Aurora360.ai ReqFlow
ReqFlow is Comtrade 360’s AI-powered requirements clarification assistant and requirements engineering platform. It helps turn vague, incomplete, or conflicting requirements into clear, development-ready artifacts while reducing the “translation tax” between business intent and engineering execution.
What it does
ReqFlow removes ambiguity from raw requirements and converts them into structured outputs such as user stories, acceptance criteria, test cases, and PRDs. It also fills gaps left by traditional requirements tools by adding AI assistance, governance, and traceability.
How it works
It uses a five-phase workflow - Extraction, Questions, Refinement, Structuring, and Generation - to break down raw requirements and rebuild them into precise, actionable specifications. The platform combines a web app with a core system of specialized AI agents, commands, and skills, governed by mandatory validation gates and traceability rules.
Why it matters
ReqFlow improves requirements quality by making them clear, feasible, testable, and implementation-ready before development begins.
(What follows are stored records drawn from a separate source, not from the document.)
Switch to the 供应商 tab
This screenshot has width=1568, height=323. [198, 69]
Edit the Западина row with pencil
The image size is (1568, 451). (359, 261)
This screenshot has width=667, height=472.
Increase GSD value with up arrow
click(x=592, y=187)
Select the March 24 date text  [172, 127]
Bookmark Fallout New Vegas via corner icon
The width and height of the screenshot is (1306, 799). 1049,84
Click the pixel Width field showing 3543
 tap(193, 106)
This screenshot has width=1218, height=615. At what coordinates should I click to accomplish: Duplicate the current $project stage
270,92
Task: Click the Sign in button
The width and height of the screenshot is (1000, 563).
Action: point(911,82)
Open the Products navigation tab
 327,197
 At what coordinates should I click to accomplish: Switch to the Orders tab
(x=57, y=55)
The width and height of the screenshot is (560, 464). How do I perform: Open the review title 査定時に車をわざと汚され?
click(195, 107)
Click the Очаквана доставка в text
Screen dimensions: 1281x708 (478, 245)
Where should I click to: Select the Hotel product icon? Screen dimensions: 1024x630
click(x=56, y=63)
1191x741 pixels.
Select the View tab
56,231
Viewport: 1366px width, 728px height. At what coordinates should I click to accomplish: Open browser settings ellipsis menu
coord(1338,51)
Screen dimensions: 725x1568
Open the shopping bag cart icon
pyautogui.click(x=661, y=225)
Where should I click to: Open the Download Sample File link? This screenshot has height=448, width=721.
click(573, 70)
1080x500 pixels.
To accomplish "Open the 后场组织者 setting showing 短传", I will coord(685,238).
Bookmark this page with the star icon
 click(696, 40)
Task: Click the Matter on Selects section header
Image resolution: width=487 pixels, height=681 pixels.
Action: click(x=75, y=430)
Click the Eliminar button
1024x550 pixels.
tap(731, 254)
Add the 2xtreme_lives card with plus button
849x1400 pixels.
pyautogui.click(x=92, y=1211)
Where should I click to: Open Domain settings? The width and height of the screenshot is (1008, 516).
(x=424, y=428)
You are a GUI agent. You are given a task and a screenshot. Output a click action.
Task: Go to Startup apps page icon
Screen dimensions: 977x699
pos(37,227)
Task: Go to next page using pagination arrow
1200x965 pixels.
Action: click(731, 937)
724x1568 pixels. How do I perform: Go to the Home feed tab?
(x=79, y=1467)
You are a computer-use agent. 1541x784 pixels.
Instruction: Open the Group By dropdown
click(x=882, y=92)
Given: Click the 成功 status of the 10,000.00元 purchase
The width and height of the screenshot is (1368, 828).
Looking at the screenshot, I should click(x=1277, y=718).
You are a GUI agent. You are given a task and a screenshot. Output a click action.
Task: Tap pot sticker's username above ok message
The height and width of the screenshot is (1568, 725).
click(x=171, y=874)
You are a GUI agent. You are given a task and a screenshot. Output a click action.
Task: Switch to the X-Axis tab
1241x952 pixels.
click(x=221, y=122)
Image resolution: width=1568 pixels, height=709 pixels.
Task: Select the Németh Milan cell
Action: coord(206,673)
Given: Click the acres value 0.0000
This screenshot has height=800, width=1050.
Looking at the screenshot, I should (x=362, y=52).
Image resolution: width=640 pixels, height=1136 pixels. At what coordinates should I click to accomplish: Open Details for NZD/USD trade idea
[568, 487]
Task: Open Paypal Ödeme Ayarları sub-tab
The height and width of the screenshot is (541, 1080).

It also delivers major efficiency gains, including a measured 90% reduction in the time needed to produce clear requirements, user stories, and test cases on real projects.
Aurora360.ai ArchFlow
ArchFlow is Comtrade 360’s AI-augmented, specification-driven architecture development framework for high-velocity software delivery. It replaces traditional linear architecture design with an iterative, concurrent approach where architecture becomes an executable input for implementation, and it can be applied to both greenfield and brownfield initiatives.
What it does
ArchFlow transforms raw requirements, a PRD, or an existing codebase and architecture into structured architecture outputs such as an Architecture Overview Document, a Full Software Architecture Document, and an Implementation Plan. It also produces specialized sub-agents that support execution of tasks across backend, frontend, infrastructure, security, integration, and code review. In brownfield scenarios, it can scan the current repository and architecture landscape, generate the standard ArchFlow deliverables from that analysis, and produce a modernization proposal based on the current-state assessment.
How it works
It runs architecture development through concurrent work streams, continuous governance, and AI-assisted validation to keep all design, security, and infrastructure artifacts aligned. For existing systems, it analyzes the current repository, architecture, and implementation patterns to reconstruct the architecture baseline, identify gaps and improvement opportunities, and use those findings as input for modernization planning. In its later phases, it invokes GitHub Spec Kit for task execution and implementation, with role-specific agents using the most appropriate LLM for each job.
Why it matters
ArchFlow speeds up the design cycle, improves feedback loops, and increases consistency through AI-driven quality checks and mandatory governance. It also helps organizations assess and modernize existing systems in a structured way, while ensuring compliance with key standards and supports Architecture-as-Code, making architecture easier to govern, reuse, and implement reliably.
Aurora360.ai FeatureFlow
FeatureFlow is Comtrade 360’s agentic framework for developing new features in brownfield projects. It is a structured, QRSPI-inspired workflow that guides AI coding agents through staged, context-controlled software delivery.
What it does
FeatureFlow helps teams ship new features more reliably by turning feature work into a gated process with explicit research, planning, validation, and implementation steps. It improves on default agent loops by adding stronger structure, falsifiable planning, and domain-specific controls.
How it works
It uses a staged workflow derived from QRSPI, with six commands, multiple specialized agents, layered research, declarations, anti-pattern checks, and blocking validators. The framework keeps context focused, applies phase-specific skills, and enforces semantic and process gates before implementation can proceed.
Why it matters
FeatureFlow reduces ambiguity, prevents invalid plans from reaching implementation, and improves code quality in complex existing codebases. It also makes AI-assisted feature development more portable, testable, and scalable than unstructured agent workflows.